TASK MATERIAL Block Start
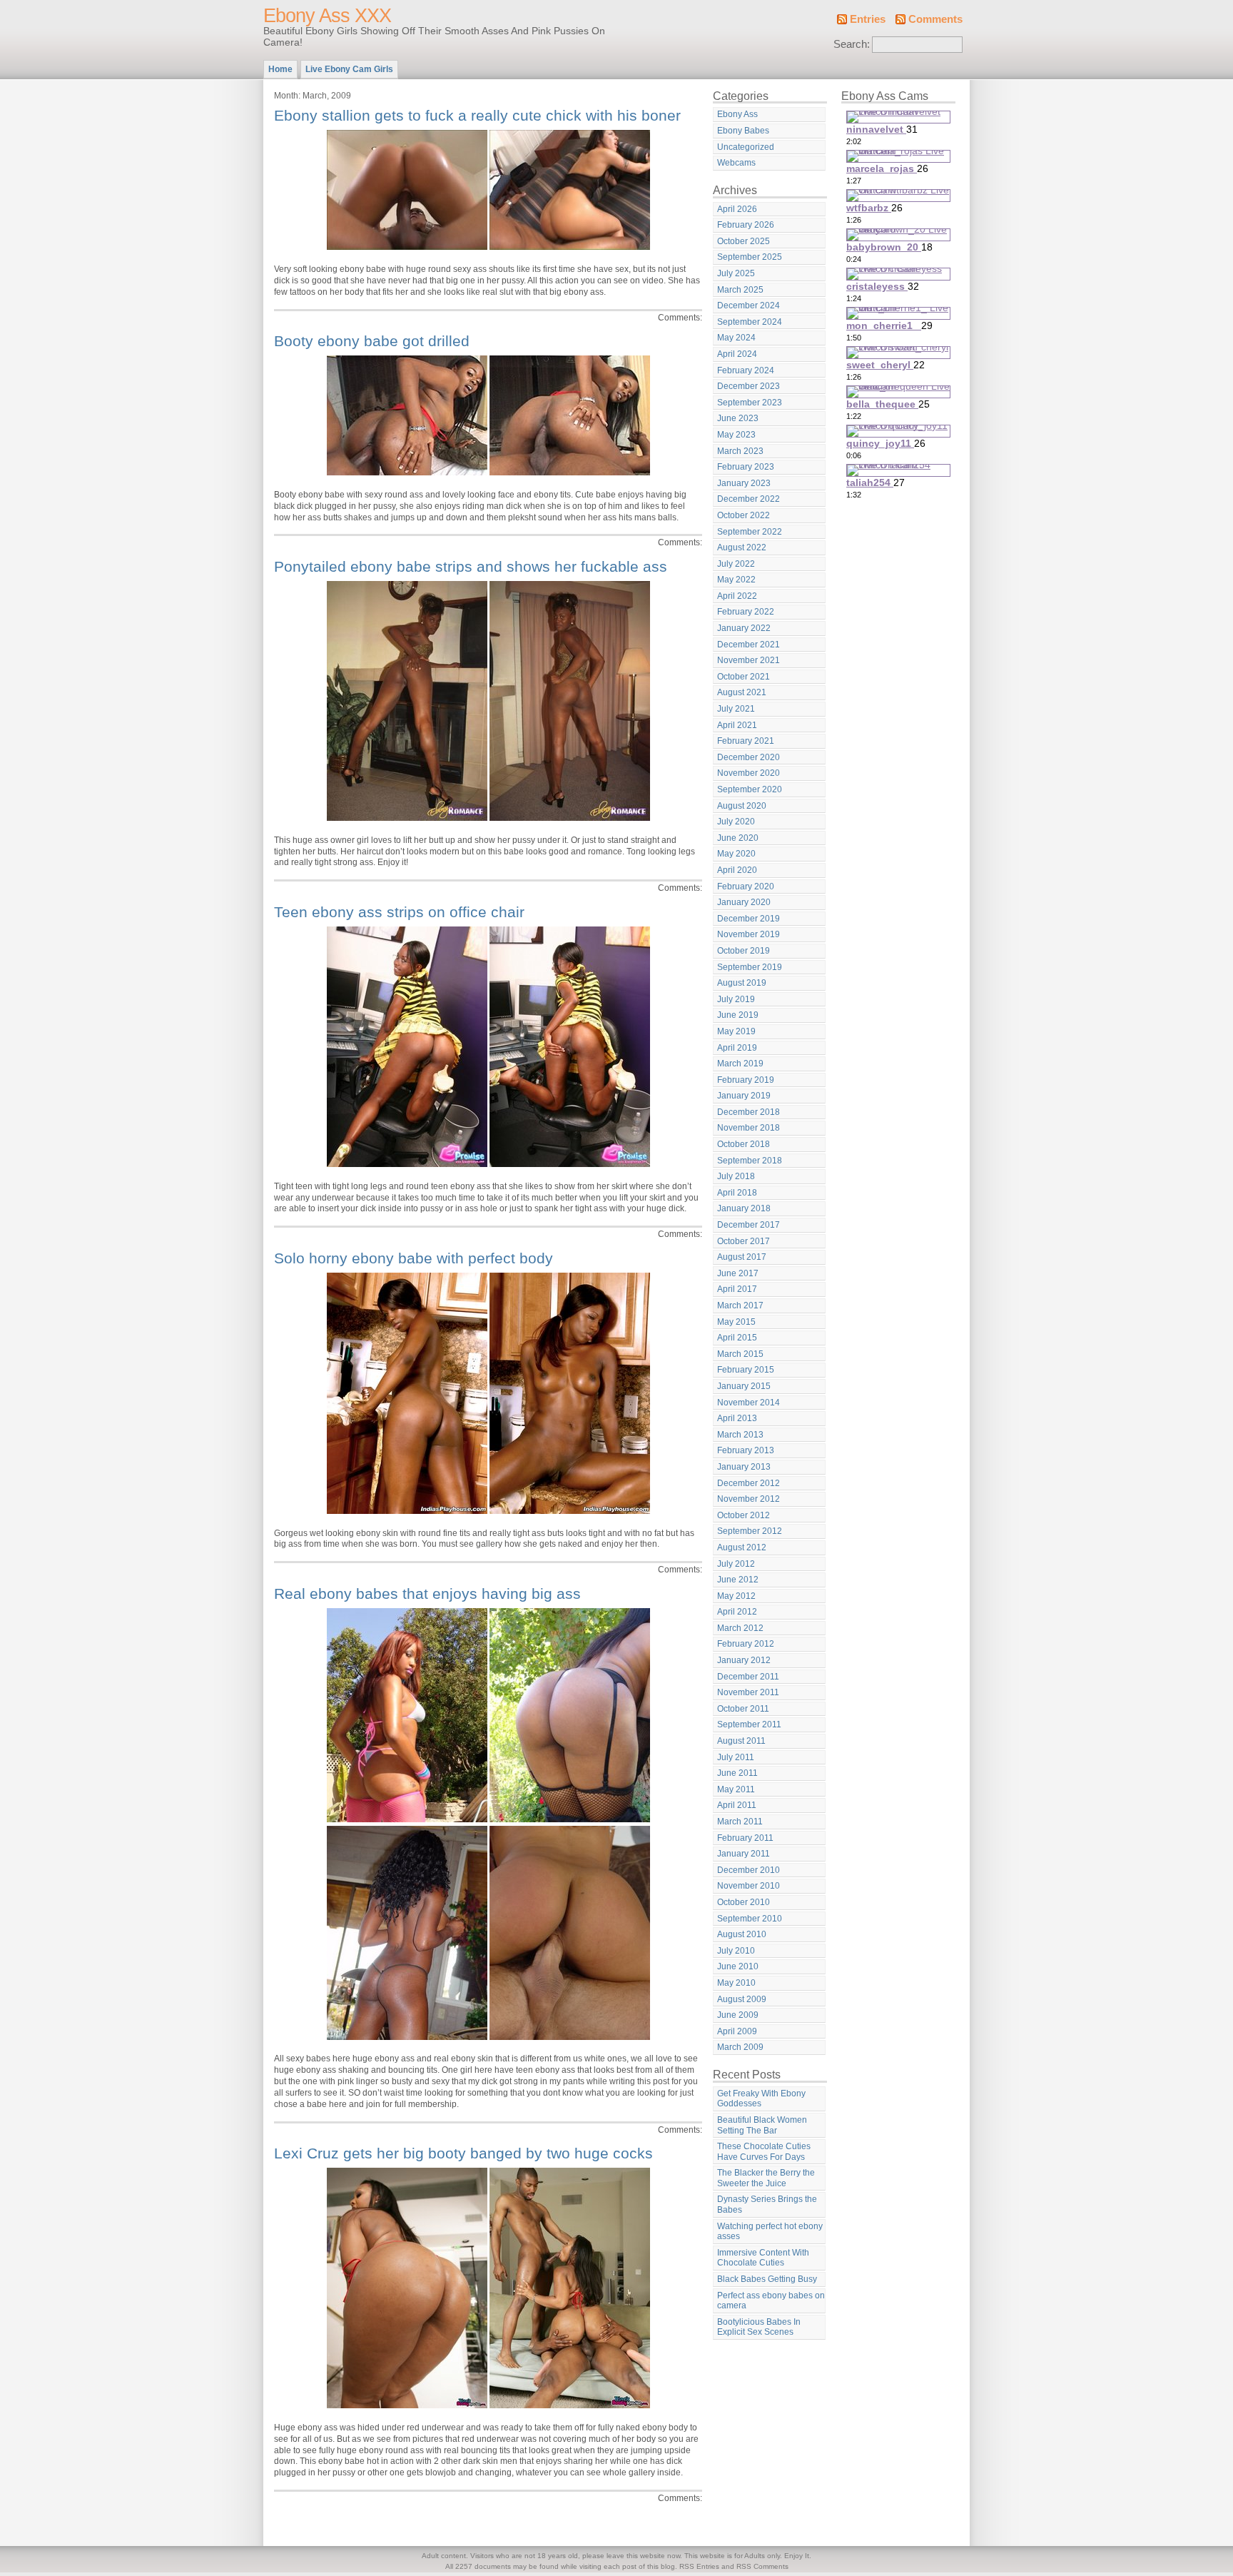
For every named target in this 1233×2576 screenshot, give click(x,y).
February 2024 (745, 370)
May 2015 (736, 1322)
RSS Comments (762, 2566)
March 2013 (740, 1435)
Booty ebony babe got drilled (372, 341)
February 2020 (745, 887)
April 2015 (737, 1338)
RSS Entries (699, 2566)
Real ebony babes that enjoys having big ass (427, 1593)
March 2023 (740, 451)
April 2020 (737, 870)
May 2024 (736, 338)
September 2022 (749, 532)
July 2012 (736, 1564)
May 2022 (736, 580)
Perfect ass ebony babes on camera (771, 2300)
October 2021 (743, 677)
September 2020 (749, 789)
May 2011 (736, 1789)
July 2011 (735, 1757)
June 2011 (737, 1773)
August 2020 (741, 806)
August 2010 (741, 1934)
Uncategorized (745, 147)
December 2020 (748, 757)
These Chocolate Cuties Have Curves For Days (764, 2151)
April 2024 (737, 354)
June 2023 (737, 418)
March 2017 (740, 1305)
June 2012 (737, 1580)
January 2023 (744, 483)
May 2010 (736, 1983)
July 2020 (736, 822)
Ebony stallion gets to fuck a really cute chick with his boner (477, 115)
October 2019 (743, 951)
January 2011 (743, 1854)
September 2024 (749, 322)
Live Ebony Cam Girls (349, 69)
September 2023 (749, 403)
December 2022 (748, 499)
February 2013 (745, 1450)
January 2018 (744, 1208)
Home (280, 69)
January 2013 (744, 1467)
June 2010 (737, 1966)
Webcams (736, 163)
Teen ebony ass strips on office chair (399, 912)
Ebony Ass (737, 114)
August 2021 (741, 692)
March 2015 (740, 1354)
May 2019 (736, 1031)
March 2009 (740, 2047)
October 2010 (743, 1902)
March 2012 (740, 1628)
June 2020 (737, 838)
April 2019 (737, 1048)
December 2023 (748, 386)
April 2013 (737, 1418)
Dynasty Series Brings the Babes (767, 2204)
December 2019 (748, 919)
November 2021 (748, 660)
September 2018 (749, 1161)
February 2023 (745, 467)
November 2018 (748, 1128)
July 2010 (736, 1951)
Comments (935, 19)
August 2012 (741, 1547)
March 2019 (740, 1064)
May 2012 (736, 1596)
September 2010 (749, 1919)
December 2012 (748, 1483)
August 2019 (741, 983)
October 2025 (743, 241)
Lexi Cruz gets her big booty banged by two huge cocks (463, 2153)
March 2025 (740, 290)
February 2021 (745, 741)
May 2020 (736, 854)
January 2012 (744, 1660)
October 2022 (743, 515)
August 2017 (741, 1257)
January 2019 (744, 1096)
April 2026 (737, 209)
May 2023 (736, 435)
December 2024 (748, 305)
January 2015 (744, 1386)
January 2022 (744, 628)
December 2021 (748, 645)
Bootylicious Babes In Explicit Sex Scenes (759, 2327)
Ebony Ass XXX (327, 15)
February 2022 (745, 612)
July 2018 (736, 1176)
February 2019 (745, 1080)
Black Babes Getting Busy (767, 2279)
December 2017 (748, 1225)
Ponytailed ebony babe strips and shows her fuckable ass (470, 566)
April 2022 (737, 596)
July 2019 (736, 999)
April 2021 (737, 725)
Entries (868, 19)
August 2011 (741, 1741)
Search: (851, 44)
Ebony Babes (743, 131)
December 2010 (748, 1870)
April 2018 (737, 1193)
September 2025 (749, 257)
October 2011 (743, 1709)
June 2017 (737, 1273)
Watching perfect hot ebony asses (770, 2231)
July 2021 (736, 709)
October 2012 (743, 1515)
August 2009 (741, 1999)
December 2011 (748, 1677)
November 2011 (748, 1692)
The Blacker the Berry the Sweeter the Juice (766, 2178)
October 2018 (743, 1144)
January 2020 (744, 902)
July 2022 (736, 564)
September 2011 (749, 1724)
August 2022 (741, 547)
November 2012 (748, 1499)
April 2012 (737, 1612)
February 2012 (745, 1644)
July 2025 (736, 273)
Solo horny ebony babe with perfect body (413, 1258)
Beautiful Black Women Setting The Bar (762, 2125)
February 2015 (745, 1370)
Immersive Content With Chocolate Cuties (763, 2258)
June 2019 (737, 1015)
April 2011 (736, 1805)
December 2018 (748, 1112)
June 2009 (737, 2015)
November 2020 (748, 773)
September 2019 (749, 967)
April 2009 (737, 2031)
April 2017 (737, 1289)
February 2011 (745, 1838)
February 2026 (745, 225)
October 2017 (743, 1241)
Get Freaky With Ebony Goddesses (761, 2098)
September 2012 (749, 1531)
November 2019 (748, 934)
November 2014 (748, 1403)
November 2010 (748, 1886)
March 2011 (740, 1822)
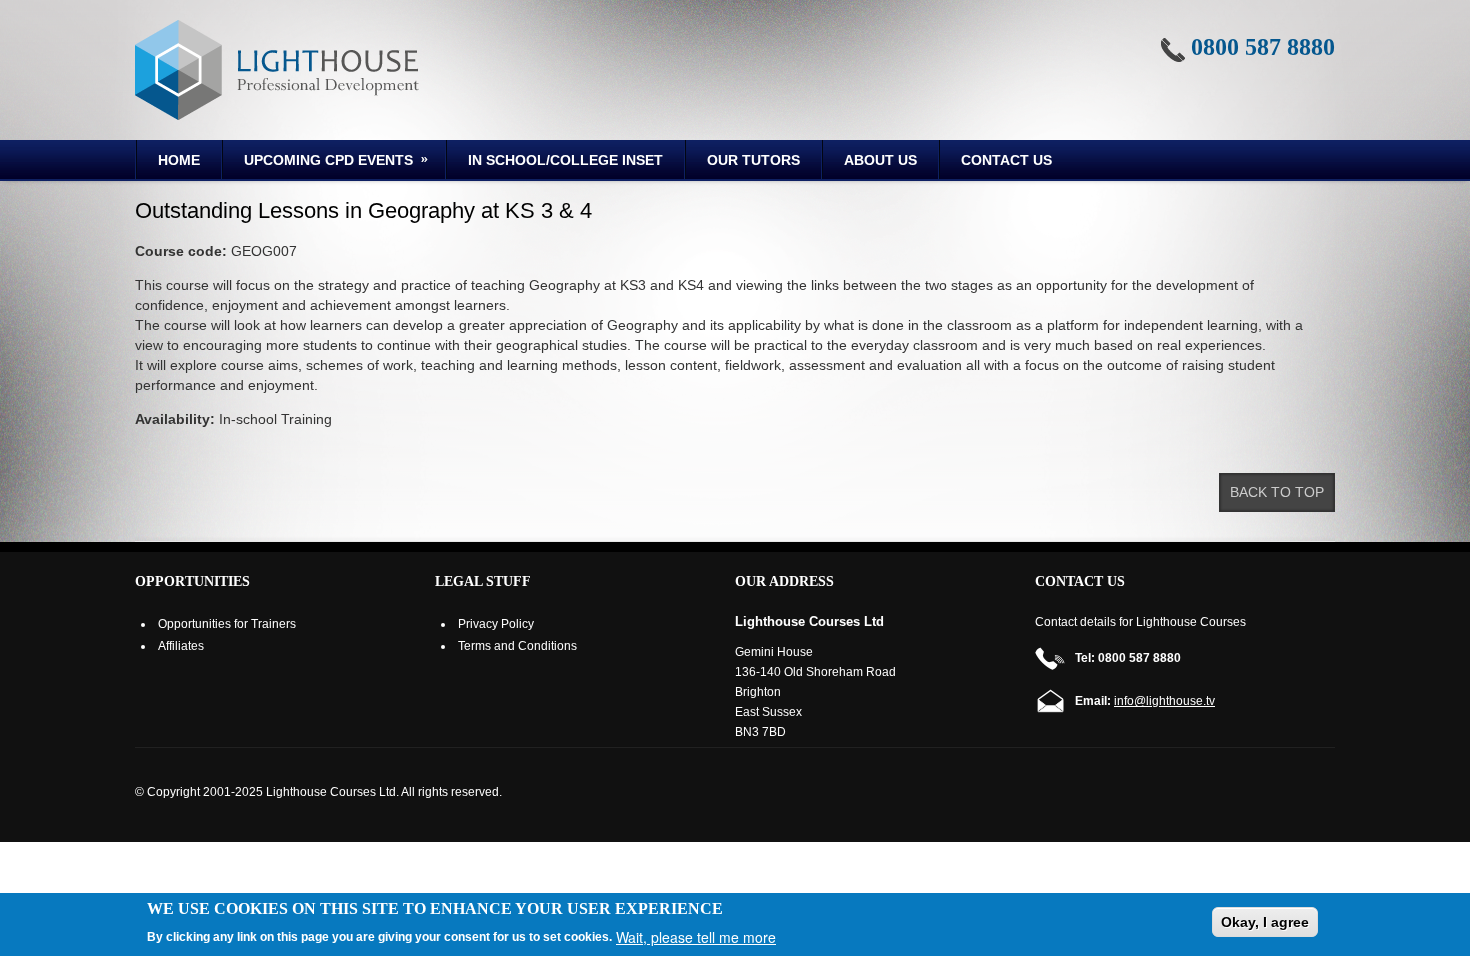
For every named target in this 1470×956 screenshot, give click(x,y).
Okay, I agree (1265, 922)
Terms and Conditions (517, 646)
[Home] (277, 70)
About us (880, 160)
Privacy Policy (496, 624)
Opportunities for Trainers (227, 624)
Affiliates (181, 646)
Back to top (1277, 492)
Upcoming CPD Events (318, 163)
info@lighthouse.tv (1164, 701)
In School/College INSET (565, 160)
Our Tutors (753, 160)
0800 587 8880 (1263, 47)
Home (179, 160)
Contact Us (1006, 160)
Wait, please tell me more (696, 937)
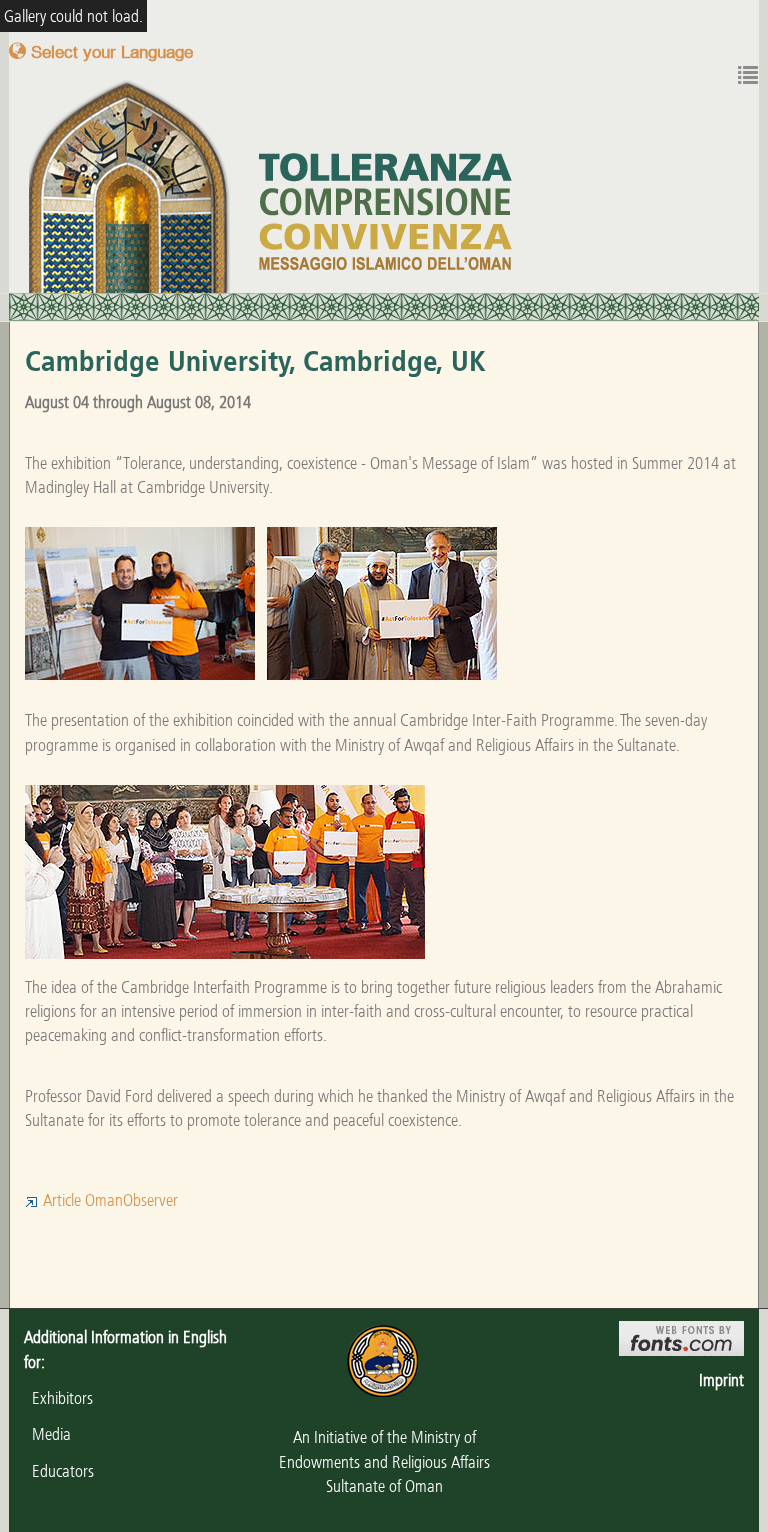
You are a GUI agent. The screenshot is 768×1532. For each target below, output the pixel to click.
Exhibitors (58, 1398)
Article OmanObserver (108, 1200)
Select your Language (109, 51)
TASK MATERIAL Block End
EXERCISE — Pictures aside, reproduce all of the data exactly.

ANSWER SECTION —
For every named target in this 1233×2576 screenshot, give click(x,y).
February 2024 (745, 370)
May 2015 (736, 1322)
RSS Comments (762, 2566)
March 2013 (740, 1435)
Booty ebony babe got drilled (372, 341)
February 2020 (745, 887)
April 2015 (737, 1338)
RSS Entries (699, 2566)
Real ebony babes that enjoys having big ass (427, 1593)
March 2023 (740, 451)
April 2020 (737, 870)
May 2024 (736, 338)
September 2022 (749, 532)
July 2012 (736, 1564)
May 2022 (736, 580)
Perfect ass ebony babes on camera (771, 2300)
October 2021 (743, 677)
September 2020 (749, 789)
May 2011 (736, 1789)
July 2011 (735, 1757)
June 2011 (737, 1773)
August 2020 (741, 806)
August 2010 (741, 1934)
Uncategorized (745, 147)
December 2020 (748, 757)
These Chocolate Cuties Have Curves For Days (764, 2151)
April 2024 (737, 354)
June 2023 (737, 418)
March 2017 (740, 1305)
June 2012 (737, 1580)
January 2023 (744, 483)
May 2010 (736, 1983)
July 2020 (736, 822)
Ebony stallion gets to fuck a really cute chick with his boner (477, 115)
October 2019 (743, 951)
January 2011 (743, 1854)
September 2024 (749, 322)
Live Ebony Cam Girls (349, 69)
September 2023 (749, 403)
December 2022 (748, 499)
February 2013 (745, 1450)
January 2018 (744, 1208)
Home (280, 69)
January 2013 (744, 1467)
June 2010 (737, 1966)
Webcams (736, 163)
Teen ebony ass strips on office chair (399, 912)
Ebony Ass (737, 114)
August 2021 (741, 692)
March 2015 (740, 1354)
May 2019 (736, 1031)
March 2009 (740, 2047)
October 2010 (743, 1902)
March 2012 (740, 1628)
June 2020 (737, 838)
April 2019 (737, 1048)
December 2023 (748, 386)
April 2013 (737, 1418)
Dynasty Series Brings the Babes (767, 2204)
December 2019 (748, 919)
November 2021 (748, 660)
September 2018 (749, 1161)
February 2023 (745, 467)
November 2018 (748, 1128)
July 2010 (736, 1951)
Comments (935, 19)
August 2012 (741, 1547)
March 2019 (740, 1064)
May 2012 (736, 1596)
September 2010 (749, 1919)
December 2012 (748, 1483)
August 2019 (741, 983)
October 2025 (743, 241)
Lexi Cruz gets her big booty banged by two huge cocks (463, 2153)
March 2025 (740, 290)
February 2021 (745, 741)
May 2020 (736, 854)
January 2012 (744, 1660)
October 2022 (743, 515)
August 2017 (741, 1257)
January 2019 (744, 1096)
April 2026 (737, 209)
May 2023 (736, 435)
December 2024 (748, 305)
January 2015 (744, 1386)
January 2022 (744, 628)
December 2021 (748, 645)
Bootylicious Babes In Explicit Sex Scenes (759, 2327)
Ebony Ass XXX (327, 15)
February 2022 (745, 612)
July 2018 (736, 1176)
February 2019 (745, 1080)
Black Babes Getting Busy (767, 2279)
December 2017 (748, 1225)
Ponytailed ebony babe strips and shows her fuckable ass (470, 566)
April 2022 (737, 596)
July 2019 (736, 999)
April 2021 (737, 725)
Entries (868, 19)
August 2011 (741, 1741)
Search: (851, 44)
Ebony Babes (743, 131)
December 2010 (748, 1870)
April 2018 (737, 1193)
September 2025 (749, 257)
October 2011 (743, 1709)
June 2017 (737, 1273)
Watching perfect hot ebony asses (770, 2231)
July 2021 (736, 709)
October 2012 (743, 1515)
August 2009 (741, 1999)
December 2011 (748, 1677)
November 2011 (748, 1692)
The Blacker the Berry the Sweeter the Juice (766, 2178)
October 2018 (743, 1144)
January 2020 (744, 902)
July 2022 (736, 564)
September 2011 (749, 1724)
August 2022 (741, 547)
November 2012 (748, 1499)
April 2012 (737, 1612)
February 2012 (745, 1644)
July 2025 (736, 273)
Solo horny ebony babe with perfect body (413, 1258)
Beautiful Black Women Setting The Bar (762, 2125)
February 2015 (745, 1370)
Immersive Content With Chocolate Cuties (763, 2258)
June 2019 (737, 1015)
April 2011 (736, 1805)
December 2018 (748, 1112)
June 2009 (737, 2015)
November 2020 (748, 773)
September 2019 (749, 967)
April 2009 (737, 2031)
April 2017 (737, 1289)
February 2011 (745, 1838)
February 2026 (745, 225)
October 2017 (743, 1241)
Get Freaky With Ebony Goddesses (761, 2098)
September 2012 (749, 1531)
November 2019 (748, 934)
November 2014 (748, 1403)
November 2010 (748, 1886)
March 2011 (740, 1822)
For every named target in this 1470×956 screenshot, give click(x,y).
Okay, I agree (1265, 922)
Terms and Conditions (517, 646)
[Home] (277, 70)
About us (880, 160)
Privacy Policy (496, 624)
Opportunities for Trainers (227, 624)
Affiliates (181, 646)
Back to top (1277, 492)
Upcoming CPD Events (318, 163)
info@lighthouse.tv (1164, 701)
In School/College INSET (565, 160)
Our Tutors (753, 160)
0800 587 8880 (1263, 47)
Home (179, 160)
Contact Us (1006, 160)
Wait, please tell me more (696, 937)
You are a GUI agent. The screenshot is 768×1532. For each target below, output the pixel to click.
Exhibitors (58, 1398)
Article OmanObserver (108, 1200)
Select your Language (109, 51)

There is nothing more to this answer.